This post will focus on Atticus Finch’s closing argument in Tom Robinson’s trial. Watch the clip from the film adaptation and read the transcript of his speech. This will be helpful to those of you who are studying the novel and/or preparing for your Oral Presentations.
In ‘To Kill a Mockingbird’ Atticus Finch sets a standard of morality that no other character in the book comes close to matching. Atticus is a stable and mature figure who is able to cope with the unreasonable and highly emotional elements of Maycomb. He is one of the few people, in the town of Maycomb, who understand the the individual worth of a persons regardless of the colour of their skin.

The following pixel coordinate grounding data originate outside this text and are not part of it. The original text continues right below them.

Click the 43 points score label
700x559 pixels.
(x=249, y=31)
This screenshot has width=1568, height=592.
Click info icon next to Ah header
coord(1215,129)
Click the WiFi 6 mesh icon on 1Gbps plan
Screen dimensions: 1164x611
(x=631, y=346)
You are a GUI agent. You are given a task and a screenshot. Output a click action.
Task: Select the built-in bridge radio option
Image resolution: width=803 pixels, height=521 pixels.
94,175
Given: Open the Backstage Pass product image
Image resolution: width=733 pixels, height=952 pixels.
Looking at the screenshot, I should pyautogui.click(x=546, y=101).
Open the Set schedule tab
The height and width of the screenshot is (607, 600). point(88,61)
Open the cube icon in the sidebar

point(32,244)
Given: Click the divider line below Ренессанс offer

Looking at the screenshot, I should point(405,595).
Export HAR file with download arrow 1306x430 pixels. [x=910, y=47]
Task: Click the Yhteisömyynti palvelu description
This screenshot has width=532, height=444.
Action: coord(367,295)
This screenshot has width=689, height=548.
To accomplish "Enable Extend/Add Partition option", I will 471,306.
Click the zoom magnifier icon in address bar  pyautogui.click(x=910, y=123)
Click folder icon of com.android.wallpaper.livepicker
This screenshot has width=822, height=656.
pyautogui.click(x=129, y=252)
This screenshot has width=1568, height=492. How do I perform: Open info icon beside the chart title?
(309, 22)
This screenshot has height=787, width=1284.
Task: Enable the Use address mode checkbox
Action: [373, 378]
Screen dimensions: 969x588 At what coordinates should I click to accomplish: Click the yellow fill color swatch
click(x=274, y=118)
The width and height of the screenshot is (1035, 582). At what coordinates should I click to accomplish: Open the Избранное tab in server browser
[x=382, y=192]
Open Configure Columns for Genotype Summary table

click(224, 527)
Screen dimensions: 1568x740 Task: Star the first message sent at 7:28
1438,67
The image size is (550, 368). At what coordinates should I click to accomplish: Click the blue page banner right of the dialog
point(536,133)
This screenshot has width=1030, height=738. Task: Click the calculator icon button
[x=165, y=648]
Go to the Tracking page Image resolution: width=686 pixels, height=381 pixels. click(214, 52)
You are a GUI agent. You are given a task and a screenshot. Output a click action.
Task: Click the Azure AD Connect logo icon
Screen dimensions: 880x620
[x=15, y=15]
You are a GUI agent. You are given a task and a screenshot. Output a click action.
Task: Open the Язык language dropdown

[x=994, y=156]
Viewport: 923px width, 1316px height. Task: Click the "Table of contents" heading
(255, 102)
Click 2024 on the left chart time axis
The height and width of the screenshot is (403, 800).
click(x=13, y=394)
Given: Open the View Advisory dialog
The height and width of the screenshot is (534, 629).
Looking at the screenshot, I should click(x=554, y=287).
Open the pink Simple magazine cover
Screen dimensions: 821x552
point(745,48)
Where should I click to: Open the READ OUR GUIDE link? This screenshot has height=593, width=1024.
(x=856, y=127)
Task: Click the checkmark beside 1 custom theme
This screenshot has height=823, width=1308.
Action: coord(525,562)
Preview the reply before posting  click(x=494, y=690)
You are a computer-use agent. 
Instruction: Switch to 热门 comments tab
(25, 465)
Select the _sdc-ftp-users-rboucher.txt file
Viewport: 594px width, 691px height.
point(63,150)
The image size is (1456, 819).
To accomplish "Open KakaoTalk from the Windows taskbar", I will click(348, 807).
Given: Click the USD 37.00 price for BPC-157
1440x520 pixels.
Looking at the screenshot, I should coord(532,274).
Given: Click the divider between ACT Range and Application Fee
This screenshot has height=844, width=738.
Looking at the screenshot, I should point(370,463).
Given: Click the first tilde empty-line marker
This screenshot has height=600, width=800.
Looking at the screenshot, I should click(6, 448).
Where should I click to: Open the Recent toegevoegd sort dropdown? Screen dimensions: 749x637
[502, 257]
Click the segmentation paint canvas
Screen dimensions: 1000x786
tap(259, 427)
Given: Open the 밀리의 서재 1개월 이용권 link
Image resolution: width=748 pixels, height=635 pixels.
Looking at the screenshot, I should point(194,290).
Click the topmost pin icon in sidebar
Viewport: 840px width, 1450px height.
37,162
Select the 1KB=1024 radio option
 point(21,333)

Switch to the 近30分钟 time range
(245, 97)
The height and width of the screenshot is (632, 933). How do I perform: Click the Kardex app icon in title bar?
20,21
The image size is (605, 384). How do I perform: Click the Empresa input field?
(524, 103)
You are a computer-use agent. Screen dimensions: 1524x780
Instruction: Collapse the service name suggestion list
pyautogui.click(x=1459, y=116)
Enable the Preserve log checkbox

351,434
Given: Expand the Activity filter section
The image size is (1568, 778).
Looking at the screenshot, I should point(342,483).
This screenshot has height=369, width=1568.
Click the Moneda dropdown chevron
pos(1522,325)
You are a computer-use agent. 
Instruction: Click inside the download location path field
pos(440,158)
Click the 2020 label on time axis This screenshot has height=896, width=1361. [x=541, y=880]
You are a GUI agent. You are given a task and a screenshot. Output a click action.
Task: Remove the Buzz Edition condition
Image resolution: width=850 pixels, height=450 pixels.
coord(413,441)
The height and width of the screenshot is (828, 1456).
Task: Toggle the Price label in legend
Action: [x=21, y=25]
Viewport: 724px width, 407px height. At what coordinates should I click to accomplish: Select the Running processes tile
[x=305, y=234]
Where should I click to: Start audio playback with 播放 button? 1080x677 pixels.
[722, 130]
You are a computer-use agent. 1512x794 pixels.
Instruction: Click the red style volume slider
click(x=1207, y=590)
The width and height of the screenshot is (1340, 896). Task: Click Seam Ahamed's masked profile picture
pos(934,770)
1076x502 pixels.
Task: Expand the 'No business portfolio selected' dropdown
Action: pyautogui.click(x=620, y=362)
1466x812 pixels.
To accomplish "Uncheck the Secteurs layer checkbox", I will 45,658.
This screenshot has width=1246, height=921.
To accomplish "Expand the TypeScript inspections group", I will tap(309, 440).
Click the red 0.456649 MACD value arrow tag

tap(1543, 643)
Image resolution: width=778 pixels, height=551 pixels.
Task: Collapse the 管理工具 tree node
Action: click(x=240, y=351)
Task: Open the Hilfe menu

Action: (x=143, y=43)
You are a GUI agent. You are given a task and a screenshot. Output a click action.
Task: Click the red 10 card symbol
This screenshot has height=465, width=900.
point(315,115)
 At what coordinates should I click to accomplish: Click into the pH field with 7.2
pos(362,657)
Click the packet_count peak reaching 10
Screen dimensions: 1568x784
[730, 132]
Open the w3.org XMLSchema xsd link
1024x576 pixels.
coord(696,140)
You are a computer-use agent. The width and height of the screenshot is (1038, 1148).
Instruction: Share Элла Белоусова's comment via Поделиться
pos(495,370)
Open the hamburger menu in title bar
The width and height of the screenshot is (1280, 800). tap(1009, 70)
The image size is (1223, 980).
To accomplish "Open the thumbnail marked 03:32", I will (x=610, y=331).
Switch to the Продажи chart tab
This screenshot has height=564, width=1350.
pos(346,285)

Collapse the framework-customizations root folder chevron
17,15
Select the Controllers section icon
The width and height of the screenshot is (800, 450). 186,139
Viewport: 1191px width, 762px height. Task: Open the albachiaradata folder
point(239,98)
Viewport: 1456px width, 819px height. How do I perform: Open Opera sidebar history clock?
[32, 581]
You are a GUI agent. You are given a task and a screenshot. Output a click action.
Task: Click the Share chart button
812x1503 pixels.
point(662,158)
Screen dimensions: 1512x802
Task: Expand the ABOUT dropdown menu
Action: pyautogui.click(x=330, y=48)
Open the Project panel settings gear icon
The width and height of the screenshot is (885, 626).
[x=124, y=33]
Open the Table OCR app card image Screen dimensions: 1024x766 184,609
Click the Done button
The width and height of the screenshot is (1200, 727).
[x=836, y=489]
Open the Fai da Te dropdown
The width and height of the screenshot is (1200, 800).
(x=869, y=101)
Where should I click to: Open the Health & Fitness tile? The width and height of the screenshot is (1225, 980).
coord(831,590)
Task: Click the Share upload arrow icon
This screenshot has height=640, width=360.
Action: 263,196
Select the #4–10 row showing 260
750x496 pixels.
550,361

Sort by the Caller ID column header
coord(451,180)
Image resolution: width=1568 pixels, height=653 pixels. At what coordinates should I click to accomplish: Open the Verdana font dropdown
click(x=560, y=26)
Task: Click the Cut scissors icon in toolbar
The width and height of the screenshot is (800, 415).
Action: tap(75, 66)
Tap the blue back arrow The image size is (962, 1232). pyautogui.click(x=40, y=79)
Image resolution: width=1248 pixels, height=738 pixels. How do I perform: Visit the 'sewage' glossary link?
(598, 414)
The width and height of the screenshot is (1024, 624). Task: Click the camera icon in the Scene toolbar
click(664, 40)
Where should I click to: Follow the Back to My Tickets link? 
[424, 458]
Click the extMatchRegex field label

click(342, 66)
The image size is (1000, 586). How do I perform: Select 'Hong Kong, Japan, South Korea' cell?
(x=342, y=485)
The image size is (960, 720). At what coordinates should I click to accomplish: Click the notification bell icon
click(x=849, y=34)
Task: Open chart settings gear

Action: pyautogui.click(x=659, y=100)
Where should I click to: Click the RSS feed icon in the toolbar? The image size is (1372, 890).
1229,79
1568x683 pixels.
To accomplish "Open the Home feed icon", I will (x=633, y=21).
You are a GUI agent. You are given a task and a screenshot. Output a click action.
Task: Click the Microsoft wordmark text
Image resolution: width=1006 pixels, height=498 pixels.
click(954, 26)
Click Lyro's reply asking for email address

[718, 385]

Atticus was assigned to Tom Robinson’s case and although he knows that the case will be unfair and he will lose he does all he can to win justice. He is the only lawyer that is able to put some doubt in the minds of the jury.
The actor Gregory Peck, who played Atticus in the film was a civil rights activist and recipient of the Presidential Medal of Freedom award. Peck favoured the role of Atticus over all his other roles and he had this to say about his performance:
“I put everything I had into it – all my feelings and everything I’d learned in 46 years of living, about family life and fathers and children. And my feelings about racial justice and inequality and opportunity”.
Author Harper Lee loved his portrayal of Finch and said of it: “In that film, the man and the part met.”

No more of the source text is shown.